Removing GRUB 2 is covered in the rEFInd documentation:
https://www.rodsbooks.com/refind/bootcoup.html#disabling_grub
In brief, you use apt
to remove the various GRUB packages, as you're trying; however, dependencies keep changing over time, so you may need to track them all down and remove them individually (or all in one command line). Unfortunately, an increasing web of dependencies is making this harder to do, since various packages you might want or need now depend on GRUB, even though they don't really need GRUB -- just any boot program. Thus, as @user10489 suggests, keeping GRUB around but ensuring that rEFInd is the default boot program may be easier and safer.
OTOH, if GRUB is kept installed, Ubuntu's package management will probably try to update it, sooner or later, and this may result in a boot coup, in which GRUB takes over as the default boot program. You can either deal with this manually or in a semi-automated way (by using refind-mkdefault
when it happens, or putting that in a shutdown script); or you can try to prevent GRUB updates by using apt-mark hold
, as in:
sudo apt-mark hold grub-efi-amd64 grub-efi-amd64-signed grub-common grub-efi-amd64-bin grub-common grub2-common
(That example is from the preceding documentation page. I haven't checked it today, so the package list might need to be changed.)
I can definitively say that it is possible to completely remove the GRUB packages and all their dependencies and the computer will continue to boot, so long as it's booting through rEFInd. I run several systems this way. (I'm rEFInd's maintainer.) It can be a nuisance, though, and it means that you might not get updates to some important packages, like shim
, since they're (unnecessarily) dependent upon GRUB. (rEFInd will, when Secure Boot is active, copy over whatever Shim binary it thinks is newest to rEFInd's directory, so rEFInd will continue to boot through that Shim binary even after the shim
package is removed. If Secure Boot is inactive, or if you set it up to boot with Secure Boot active without Shim, then this is irrelevant.)

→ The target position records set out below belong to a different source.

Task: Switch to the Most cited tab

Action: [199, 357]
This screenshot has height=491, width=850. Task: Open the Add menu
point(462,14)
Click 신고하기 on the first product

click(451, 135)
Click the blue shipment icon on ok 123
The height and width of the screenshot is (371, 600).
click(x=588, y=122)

As to GRUB's files on the ESP and the GRUB entry in the NVRAM, they're basically just harmless clutter, once you set up a rEFInd-only installation. If you want to remove those files and the NVRAM entry, you can do so, but you'll have to do so manually. AFAIK, there's no script to do this -- certainly not that ships with rEFInd, and AFAIK not with GRUB, either. It's not hard to do -- just one rm
command to delete the files and two efibootmgr
commands (one to find the relevant entry and another to delete it), but you need to know what you're doing. It's probably best to just leave it alone.